Cette approche a reçu l'approbation de certains anciens diplomates américains qui ont traité avec la Russie et qui attendent avec impatience de voir comment l'équipe de M. Biden, dont le conseiller à la sécurité nationale Jake Sullivan et sa candidate au poste de numéro 3 au Département d'Etat, Victoria Nuland, délimitera les contours de la politique russe.
Victoria Nuland, en particulier, est vilipendée par Poutine et ses collaborateurs pour son soutien aux politiciens pro-occidentaux en Ukraine et a occupé le portefeuille de l'Europe au Département d'État lors du second mandat du président Barack Obama.

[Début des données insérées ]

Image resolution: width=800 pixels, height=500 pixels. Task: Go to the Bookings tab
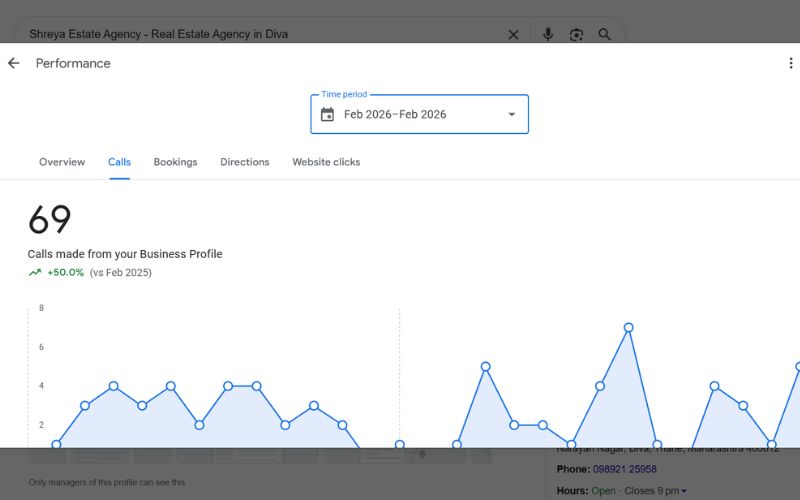175,162
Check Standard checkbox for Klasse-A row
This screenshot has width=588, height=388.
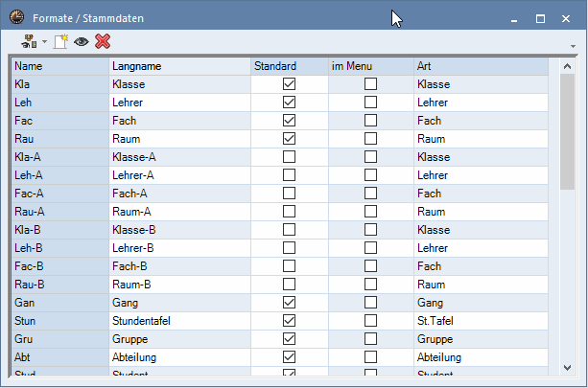pos(289,157)
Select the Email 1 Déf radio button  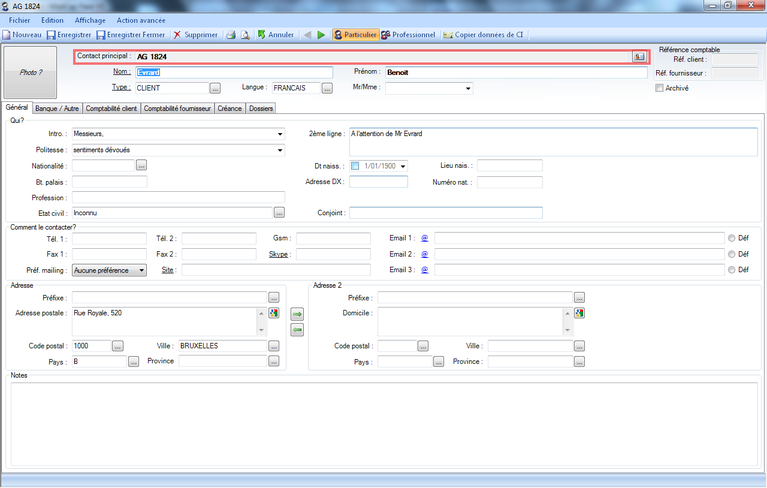pos(732,238)
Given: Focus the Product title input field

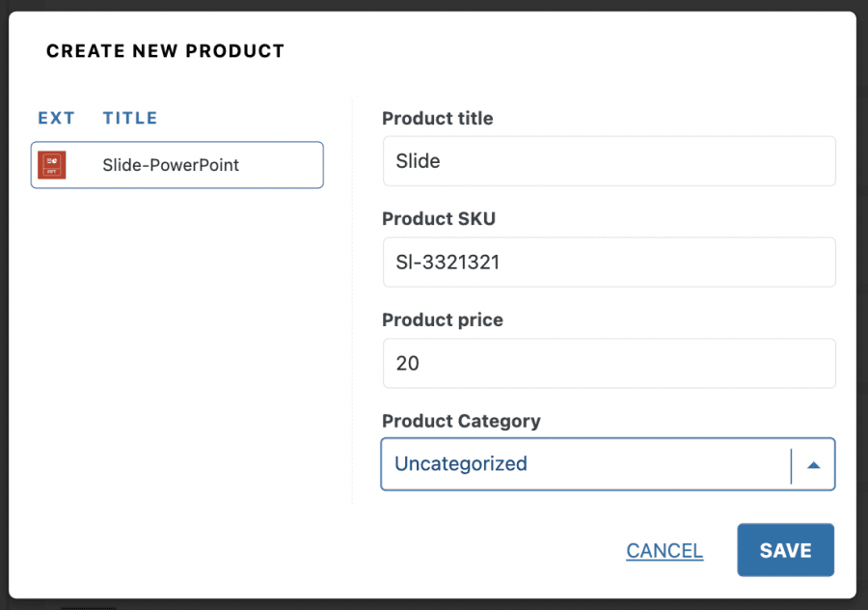Looking at the screenshot, I should [x=609, y=161].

On dit qu'elle et Sullivan partagent des opinions sur la manière de traiter avec Moscou, en adoptant une ligne dure sur les droits de l'homme et les intentions de la Russie en Europe centrale et orientale tout en gardant un canal ouvert avec le Kremlin sur d'autres sujets.

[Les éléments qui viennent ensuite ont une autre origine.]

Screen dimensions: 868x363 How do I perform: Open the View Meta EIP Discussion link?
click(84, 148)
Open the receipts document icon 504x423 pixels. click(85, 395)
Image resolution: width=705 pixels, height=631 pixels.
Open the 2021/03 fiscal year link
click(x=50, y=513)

Mais leur position de départ est compliquée, disent-ils, en particulier compte tenu de l'expérience de Poutine dans ses relations avec Trump, qui a souvent sapé la position belliciste de sa propre administration sur la Russie en essayant en privé de se rapprocher du leader russe.
"C'est difficile mais c'est faisable", a déclaré Daniel Fried, ambassadeur des États-Unis en Pologne et secrétaire d'État adjoint aux affaires européennes dans l'administration de George W. Bush. "Ils vont devoir trouver une solution à la volée, mais il est important de poursuivre New START sans hésitation et de repousser l'arrestation de la marine et d'autres questions sans culpabilité."
"Ils doivent faire les deux et ne pas laisser Poutine leur dire qu'il n'acceptera pas New START à moins qu'ils ne lâchent la Navalny, les SolarWinds ou l'Afghanistan", a déclaré M. Fried, qui est maintenant au Conseil atlantique. "Vous devez repousser et vous ne pouvez pas laisser Poutine fixer les conditions."
Poutine, cependant, peut être prudent étant donné sa position incertaine au niveau national à la suite des protestations pro-marines qui ont eu lieu dans plus de 100 villes au cours du week-end.
L'équipe de M. Biden a déjà réagi fortement à la répression des partisans de la Navy au cours du week-end où plus de 3 700 personnes ont été arrêtées lors des manifestations dans toute la Russie, dont plus de 1 400 à Moscou.
Navalny, un militant anti-corruption et le plus farouche critique de Poutine, a été arrêté le 17 janvier alors qu'il rentrait en Russie après avoir passé près de cinq mois en Allemagne à se remettre d'un empoisonnement par des agents neurotoxiques qu'il attribue au Kremlin. Les autorités russes nient ces accusations.